[Saved data entries]
──────
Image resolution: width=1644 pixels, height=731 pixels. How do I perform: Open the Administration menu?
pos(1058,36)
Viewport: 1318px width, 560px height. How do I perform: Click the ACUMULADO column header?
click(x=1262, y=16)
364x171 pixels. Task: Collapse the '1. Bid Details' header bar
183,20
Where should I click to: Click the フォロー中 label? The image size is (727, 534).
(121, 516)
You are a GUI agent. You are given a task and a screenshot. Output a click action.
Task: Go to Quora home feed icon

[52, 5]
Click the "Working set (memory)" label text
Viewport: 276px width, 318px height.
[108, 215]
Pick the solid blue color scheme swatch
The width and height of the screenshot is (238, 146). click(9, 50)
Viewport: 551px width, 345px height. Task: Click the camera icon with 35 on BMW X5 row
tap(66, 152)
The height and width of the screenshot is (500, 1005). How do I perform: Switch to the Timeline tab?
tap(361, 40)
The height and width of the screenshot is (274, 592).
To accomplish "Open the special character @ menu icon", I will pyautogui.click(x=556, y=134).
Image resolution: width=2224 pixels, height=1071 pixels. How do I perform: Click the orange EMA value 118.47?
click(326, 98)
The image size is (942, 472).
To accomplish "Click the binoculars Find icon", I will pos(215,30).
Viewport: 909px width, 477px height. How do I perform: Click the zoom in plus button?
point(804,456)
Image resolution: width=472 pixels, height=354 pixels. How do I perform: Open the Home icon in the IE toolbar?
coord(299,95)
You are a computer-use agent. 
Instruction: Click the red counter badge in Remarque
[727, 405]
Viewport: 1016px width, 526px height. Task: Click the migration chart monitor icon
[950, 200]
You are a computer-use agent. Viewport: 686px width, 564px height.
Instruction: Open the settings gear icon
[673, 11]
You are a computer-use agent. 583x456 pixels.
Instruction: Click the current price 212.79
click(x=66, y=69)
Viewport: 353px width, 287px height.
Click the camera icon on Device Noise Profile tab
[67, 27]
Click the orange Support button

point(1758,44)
──────
• **DIRECTIVE**: Copy all of the items above word for word, line by line, without changing anything.

• **COMPLETED TASK**:
Image resolution: width=1644 pixels, height=731 pixels. How do I perform: Open the Administration menu?
pos(1058,36)
Viewport: 1318px width, 560px height. How do I perform: Click the ACUMULADO column header?
click(x=1262, y=16)
364x171 pixels. Task: Collapse the '1. Bid Details' header bar
183,20
Where should I click to: Click the フォロー中 label? The image size is (727, 534).
(121, 516)
You are a GUI agent. You are given a task and a screenshot. Output a click action.
Task: Go to Quora home feed icon

[52, 5]
Click the "Working set (memory)" label text
Viewport: 276px width, 318px height.
[108, 215]
Pick the solid blue color scheme swatch
The width and height of the screenshot is (238, 146). click(9, 50)
Viewport: 551px width, 345px height. Task: Click the camera icon with 35 on BMW X5 row
tap(66, 152)
The height and width of the screenshot is (500, 1005). How do I perform: Switch to the Timeline tab?
tap(361, 40)
The height and width of the screenshot is (274, 592).
To accomplish "Open the special character @ menu icon", I will pyautogui.click(x=556, y=134).
Image resolution: width=2224 pixels, height=1071 pixels. How do I perform: Click the orange EMA value 118.47?
click(326, 98)
The image size is (942, 472).
To accomplish "Click the binoculars Find icon", I will pos(215,30).
Viewport: 909px width, 477px height. How do I perform: Click the zoom in plus button?
point(804,456)
Image resolution: width=472 pixels, height=354 pixels. How do I perform: Open the Home icon in the IE toolbar?
coord(299,95)
You are a computer-use agent. 
Instruction: Click the red counter badge in Remarque
[727, 405]
Viewport: 1016px width, 526px height. Task: Click the migration chart monitor icon
[950, 200]
You are a computer-use agent. Viewport: 686px width, 564px height.
Instruction: Open the settings gear icon
[673, 11]
You are a computer-use agent. 583x456 pixels.
Instruction: Click the current price 212.79
click(x=66, y=69)
Viewport: 353px width, 287px height.
Click the camera icon on Device Noise Profile tab
[67, 27]
Click the orange Support button

point(1758,44)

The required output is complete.